## [PAGE TEXT]
Islamabad: Pakistani or not?

Ikram Saeed commented about Islamabad:

Any thoughts on Slamma-bad (that’s the hip-hop name)? I’ve been only once, and found it odd that the capital of Pakistan is such an un-Pakistani city. It felt like Muscut more than Multan.

It reminds me of an American friend who visited Pakistan. According to him, Islamabad is a city 10 miles outside Pakistan.

I lived in Islamabad for only 3 years before coming to the US. However my family have been living there for quite some time and I used to visit Islamabad quite a lot when I was in Pakistan. It is definitely very different from a typical Pakistani city; even from the big cosmopolitan ones like Lahore and Karachi. I remember Islamabad as a small well-planned city of government employees in the 1980s. It was a strange place, with no life. It used to become a ghost town during holidays as people went home. There really was nothing much to do. I have seen Islamabad grow over the years into something close to a city with life of its own. Now at least there are people who call it home. The shopping centers finally have some character. Karachi company, Aabpara, Jinnah supermarket are finally places to shop and wander. There’s nothing like Anarkali, Liberty market, etc. (Lahore) in Islamabad. It doesn’t even have good restaurants, nothing like Lahore or Karachi. You can have Italian or Chinese cuisine in Islamabad, but the local food is just bland.

What I like about Islamabad though is that it is well-planned. There are good roads and residential and commercial areas were designated in the original master plan of the city. Driving in Pakistan is really crazy; Islamabad however has much better traffic. For most of the cities of Pakistan, growth has been haphazard with no input from city planners. Islamabad however is a modern city. It was founded in 1960 specifically to be the capital. That is its virtue as well as its sin. It was created by government bureaucrats for bureaucrats, so it has no soul. But it is no longer a small or medium-sized city, the capital territory, including the city and some surrounding rural areas, has about 950,000 residents in about 900 square kilometers (approx. 350 sq.miles) while the city of Islamabad had 529,000 residents in 1998 according to the the Census Organization of Pakistan.

Categorized as Pakistan

By Zack

Dad, gadget guy, bookworm, political animal, global nomad, cyclist, hiker, tennis player, photographer


  1. In other words, Islamabad = Brasilia. From what I understand, the same evolution from bland, civil-service capital to real city is currently taking place in Brasilia as well.

  2. I haven’t been to Brasilia, but that’s the only other capital I know which was expressly created for the purpose in recent times. Come to think of it, Washington DC should be the same way, except that it has been around 2 centuries.

  3. Capitals don’t have to purpose built to be dull. I live in Ottawa, which is not now, nor ever been, known as HOTtawa.

    Civil servants are nice, go-to-sleep early, participate in PTA, two-parent, environmental and family oriented. They are rarely fun.

    Ottawa was a small lumber town and an agricultural centre prior to the arrival of the capital some 133 years ago. It’s still mostly gvt oriented, though there is now a high-tech fringe.

## [WORK TO BE COMPLETED]
List the places in Islamabad that the post about Islamabad calls finally worth shopping and wandering in.

## [RECORD EXCERPTS]

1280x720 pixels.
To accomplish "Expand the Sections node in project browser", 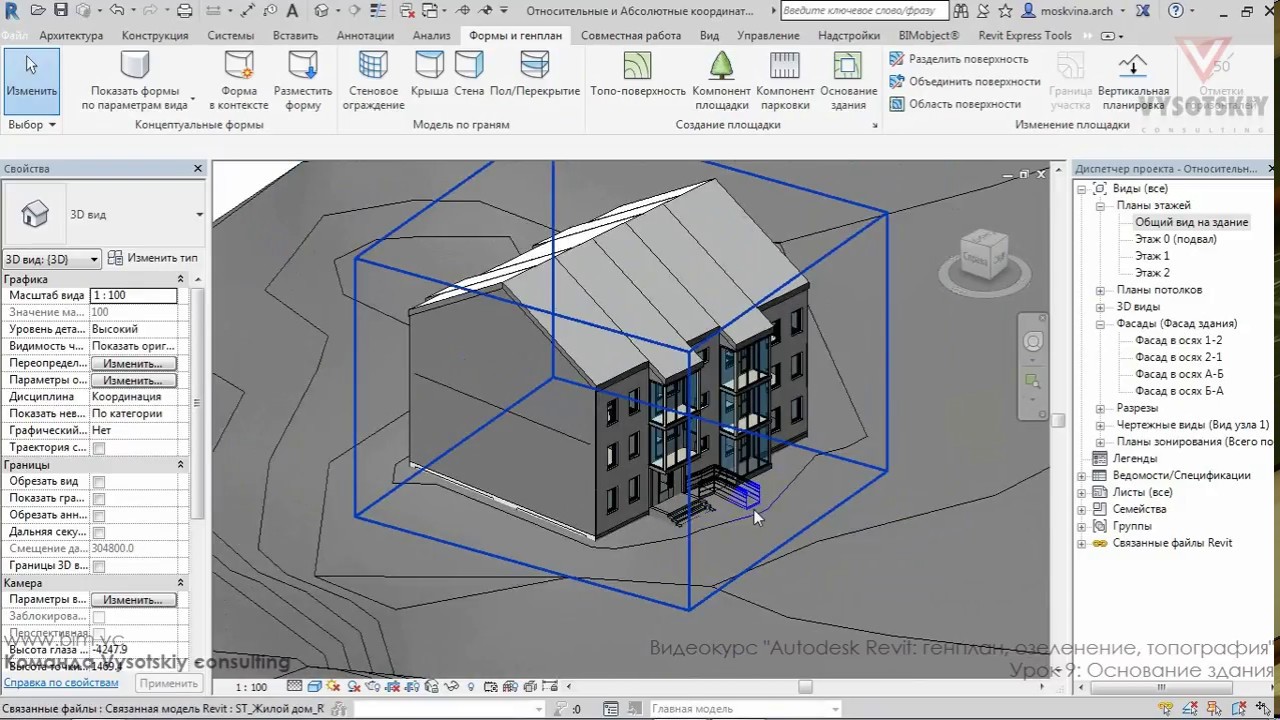I will pos(1100,408).
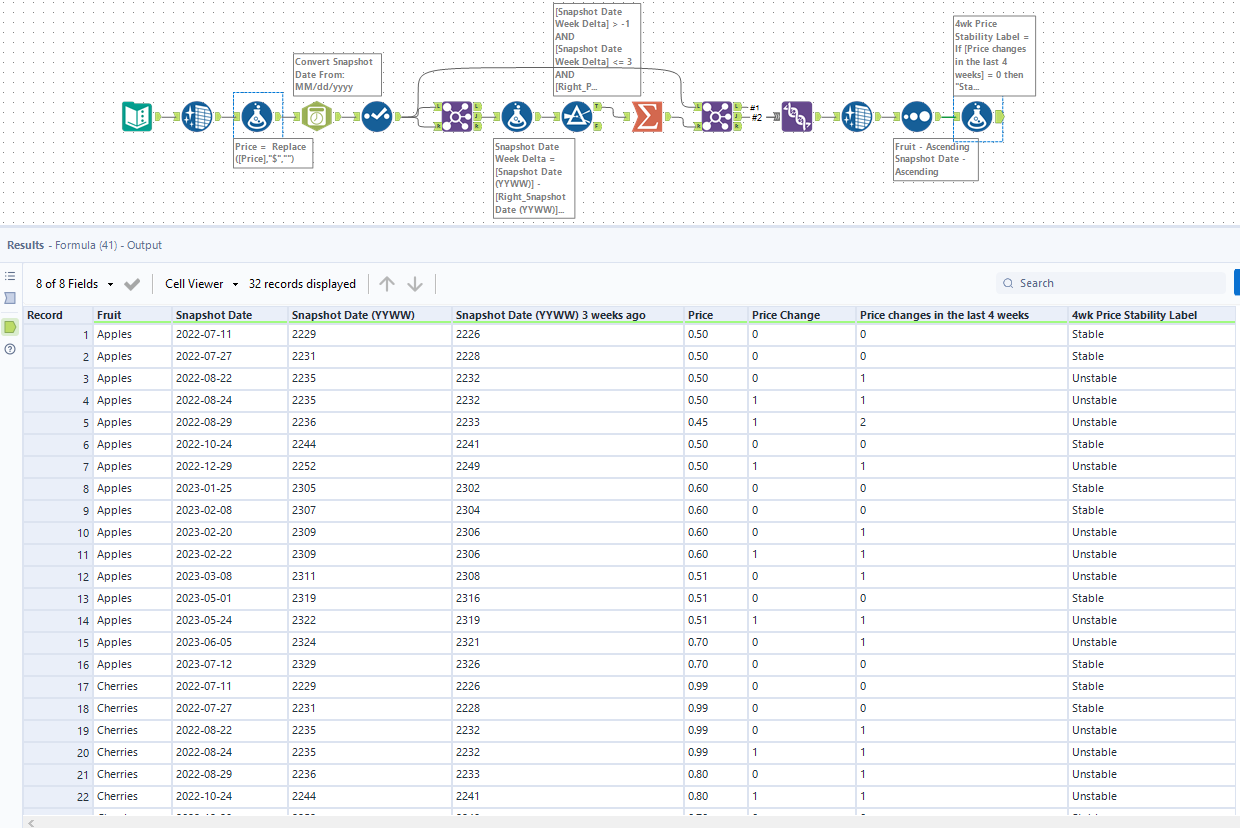Select the Filter tool in the workflow
The image size is (1240, 828).
pos(576,117)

## [COMPLETE ANSWER]
Karachi company, Aabpara, Jinnah supermarket